He said if I blew him first he'd last longer....if 3 minutes is lasting longer, I'm not sure the bj was worth it
Nope, didn't see her. We left when you told us you were going to make the " big beef burrito supreme" even more supreme and you took your dick out.
clearly I should have checked to see if he was an NRA member before I went back to his house and woke up in Heston's haven.
last night was fun... but i spent all morning tring to get the candle wax out of my chest hair. We did use candles last night?
I pulled out and her Nuva ring was around my dick... It was like I won a carnival game for adults... I asked her where my big stuffed bear was
I dont think that drinking by ourselves on a saturday night counts as being "fun alcoholics"
At one point I thought we were going to have to fuck our way out of their apartment
arnt you supposed to become a mature adult when you move out of your parents house?
Moving out doesnt mean I'm mature, it means I can make pancakes and bacon at 3 in the morning and no one can judge me.

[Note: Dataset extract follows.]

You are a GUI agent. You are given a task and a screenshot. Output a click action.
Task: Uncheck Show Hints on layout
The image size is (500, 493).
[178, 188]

He came over and said its legs day so put them in the air! Fucked me for 30 minutes and said he had dinner reservations to go to. Well i just ran into him and his friends hammered at Taco Bell
Chicks, chicks everywhere, and not a drop to drink. Dude, when did real life lesbians get HOT?
i had a super strange, mommy/daddy issuestastic, mildly freudian, i-might-as-well-become-a-stripper-now-and-stop-fighting-the-inevitable dream last night :(
Pride is not for the college student young Padawan. Tequila is for the college student.
what do we think the timeline is for when your liver will begin to revolt against your drinking habits?
I woke up in a cornfield to shouting, a bottle of Jim Beam, and a bunch of mc muffins. If this doesn't scream Illinois, idk what does.
He was actually surprised when I poured myself a glass full of straight vodka. Clearly he doesn't know me as well as he thinks.